LuaExpat: XML Expat parsing for the Lua programming language

Introduction

Lua Object Model (LOM) is a representation of XML elements through Lua data types. Currently it is not supposed to be 100% complete, but simple. LuaExpat provides an implementation of LOM that gets an XML document and transforms it to a Lua table.

Characteristics

The model represents each XML element as a Lua table. A LOM table has three special characteristics:

a special field called tag that holds the element's name;
an optional field called attr that stores the element's attributes; and
the element's children are stored at the array-part of the table. A child could be an ordinary string or another XML element that will be represented by a Lua table following these same rules.

The special field attr is a Lua table that stores the XML element's attributes as pairs <key>=<value>. To assure an order (if necessary), the sequence of keys could be placed at the array-part of this same table.

Functions

lom.parse(string|function|table|file[, opts])

Parses the input into the LOM table format and returns it. The input can be;

string: the entire XML document as a string
function: an iterator that returns the next chunk of the XML document on each call, and returns nil when finished
table: an array like table that contains the chunks that combined make up the XML document
file: an open file handle from which the XML document will be read line-by-line, using read(). Note: the file will not be closed when done.

The second parameter opts is an options table that supports the following options;

separator (string): the namespace separator character to use, setting this will enable namespace aware parsing.
threat (table): a threat protection options table. If provided the threat protection parser will be used instead of the regular lxp parser.

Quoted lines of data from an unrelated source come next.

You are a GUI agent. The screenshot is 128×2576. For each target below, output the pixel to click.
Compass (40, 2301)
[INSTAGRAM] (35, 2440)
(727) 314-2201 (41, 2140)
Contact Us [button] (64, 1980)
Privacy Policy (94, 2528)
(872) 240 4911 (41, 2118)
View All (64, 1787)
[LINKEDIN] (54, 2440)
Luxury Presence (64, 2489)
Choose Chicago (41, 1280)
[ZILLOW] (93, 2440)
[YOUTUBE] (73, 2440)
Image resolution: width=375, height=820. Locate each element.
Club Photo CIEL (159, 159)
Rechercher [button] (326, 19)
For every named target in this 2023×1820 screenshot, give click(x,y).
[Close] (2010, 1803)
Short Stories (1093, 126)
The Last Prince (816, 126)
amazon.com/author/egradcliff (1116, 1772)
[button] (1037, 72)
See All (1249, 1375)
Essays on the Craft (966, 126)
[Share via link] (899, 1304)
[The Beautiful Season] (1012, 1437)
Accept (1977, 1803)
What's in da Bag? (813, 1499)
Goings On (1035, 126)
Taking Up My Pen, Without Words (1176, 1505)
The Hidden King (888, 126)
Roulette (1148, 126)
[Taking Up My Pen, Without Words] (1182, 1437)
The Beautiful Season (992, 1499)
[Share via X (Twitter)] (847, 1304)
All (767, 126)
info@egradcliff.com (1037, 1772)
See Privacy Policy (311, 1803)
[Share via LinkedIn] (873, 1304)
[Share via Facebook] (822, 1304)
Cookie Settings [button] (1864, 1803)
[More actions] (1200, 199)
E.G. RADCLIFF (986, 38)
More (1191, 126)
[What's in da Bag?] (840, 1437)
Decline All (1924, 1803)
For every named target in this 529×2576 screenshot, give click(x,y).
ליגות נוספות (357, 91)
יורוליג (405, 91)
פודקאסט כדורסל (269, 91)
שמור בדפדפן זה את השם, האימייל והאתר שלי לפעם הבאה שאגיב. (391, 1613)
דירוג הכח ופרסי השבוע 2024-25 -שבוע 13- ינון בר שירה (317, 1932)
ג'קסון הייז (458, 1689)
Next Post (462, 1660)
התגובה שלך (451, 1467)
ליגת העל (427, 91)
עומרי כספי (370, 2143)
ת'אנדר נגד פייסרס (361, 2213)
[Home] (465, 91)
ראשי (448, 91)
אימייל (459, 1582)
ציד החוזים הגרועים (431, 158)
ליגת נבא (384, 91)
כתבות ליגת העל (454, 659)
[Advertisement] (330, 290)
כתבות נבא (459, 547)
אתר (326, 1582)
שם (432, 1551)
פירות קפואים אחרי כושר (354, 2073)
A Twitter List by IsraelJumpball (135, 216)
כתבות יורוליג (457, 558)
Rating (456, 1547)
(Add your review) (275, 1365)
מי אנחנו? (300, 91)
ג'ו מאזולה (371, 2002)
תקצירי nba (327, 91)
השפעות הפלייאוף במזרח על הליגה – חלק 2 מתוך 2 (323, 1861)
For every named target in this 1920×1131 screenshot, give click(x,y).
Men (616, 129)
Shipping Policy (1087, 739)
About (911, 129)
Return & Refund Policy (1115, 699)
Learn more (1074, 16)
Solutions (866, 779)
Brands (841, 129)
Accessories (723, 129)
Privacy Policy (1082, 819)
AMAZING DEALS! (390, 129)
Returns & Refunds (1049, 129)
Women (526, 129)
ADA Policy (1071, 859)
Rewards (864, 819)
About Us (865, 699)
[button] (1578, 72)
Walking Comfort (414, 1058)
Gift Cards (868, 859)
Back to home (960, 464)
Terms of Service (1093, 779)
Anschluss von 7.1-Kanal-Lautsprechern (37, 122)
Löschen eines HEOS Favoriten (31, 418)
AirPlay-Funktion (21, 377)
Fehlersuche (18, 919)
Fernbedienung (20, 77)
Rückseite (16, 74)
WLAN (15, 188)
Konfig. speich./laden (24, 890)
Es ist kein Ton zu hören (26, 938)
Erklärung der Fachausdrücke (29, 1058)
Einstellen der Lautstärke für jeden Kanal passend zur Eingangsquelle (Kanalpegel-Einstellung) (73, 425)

Upon parsing errors it will return nil, err, line, col, pos.

lom.find_elem(node, tag)

Traverses the tree recursively, and returns the first element that matches the tag. Parameter tag (string) is the tag name to look for. The node table can be the result from the parse function, or any of its children.

lom.list_children(node[, tag])

Iterator returning all child tags of a node (non-recursive). It will only children that are tags, and will skip text-nodes. The node table can be the result from the parse function, or any of its children. If the optional parameter tag (string) is given, then the iterator will only return tags that match the tag name.

Examples

For a simple string like

    s = [[<abc a1="A1" a2="A2">inside tag `abc'</abc>]]

A call like

    tab = lxp.lom.parse (s))

Would result in a table equivalent to

tab = {
        ["attr"] = {
                [1] = "a1",
                [2] = "a2",
                ["a2"] = "A2",
                ["a1"] = "A1",
        },
        [1] = "inside tag `abc'",
        ["tag"] = "abc",
}

Now an example with an element nested inside another element

tab = lxp.lom.parse(
[[<qwerty q1="q1" q2="q2">
    <asdf>some text</asdf>
</qwerty>]]
)

The result would have been a table equivalent to

tab = {
        [1] = "\
        ",
        [2] = {
                ["attr"] = {
                },
                [1] = "some text",
                ["tag"] = "asdf",
        },
        ["attr"] = {
                [1] = "q1",
                [2] = "q2",
                ["q2"] = "q2",
                ["q1"] = "q1",
        },
        [3] = "\
",
        ["tag"] = "qwerty",
}

Note that even the new-line and tab characters are stored on the table.